#### [Excerpted text]
■ ■ ■
2022 Newswire


June 17, 2022

6/17 – UPDATE: HR 6814 – Small Business Fair Debt Collection Protection Act – Rescheduled for Markup 6.22



June 14, 2022

******JUNE 14th UPDATE******Thank you to the CLLA members that responded and contacted their representatives and members of the House Financial Services Committee. Your efforts have an impact!
Today’s markup has been POSTPONED. As soon as the Committee provides the rescheduled day/time for mark-up, we will send another update. 
PLEASE CONTINUE to maintain contact with your representatives and the Committee Members on this important issue. You can download the CLLA position paper below.
UPDATE: HR 6814 – Small Business Fair Debt Collection Protection Act – Scheduled for Markup 6.14 
Rep. Al Lawson’s (FL) Bill – the Small Business Fair Debt Collection Protection Act (HR 6814) has been scheduled by the House Financial Services Committee for a markup Tuesday, 6/14 – at 10am (alongside 11 other bills).  The CLLA previously published its comment and opposition to HR 6814 which would expand the protections of the FDCPA to commercial debt. Rep. Lawson has also drafted an amendment to the original bill which will be considered during the markup. That language can be found here: https://financialservices.house.gov/uploadedfiles/6.14_bills-117-6841-a000370-amdt-1.pdf 
This bill would extend the FDCPA to small businesses with loans or obligations that are less than $2.5 million. It would amend section 803 of the FDCPA to define debt as “any obligation or alleged obligation to pay money arising out of a transaction, whether or not such obligation has been reduced to judgment.” It would further amend section 803 of the FDCPA by applying the act to small businesses in the same manner as the act applies to consumers. 
Members should contact their Congressional representatives or members of the House Financial Services Committee listed below, to express their concerns, comments and describe the negative impact that HR 6814 would have on commercial creditors seeking to enforce commercial obligations.
■ ■ ■
#### [Dataset section]
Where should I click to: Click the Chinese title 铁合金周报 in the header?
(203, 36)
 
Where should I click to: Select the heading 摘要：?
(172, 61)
■ ■ ■
#### [What you have to do]
Please transcribe the HR 6814 update word for word, from "6/17 – UPDATE: HR" to "send another update.".

#### [Answer to the exercise]
6/17 – UPDATE: HR 6814 – Small Business Fair Debt Collection Protection Act – Rescheduled for Markup 6.22



June 14, 2022

******JUNE 14th UPDATE******Thank you to the CLLA members that responded and contacted their representatives and members of the House Financial Services Committee. Your efforts have an impact!
Today’s markup has been POSTPONED. As soon as the Committee provides the rescheduled day/time for mark-up, we will send another update.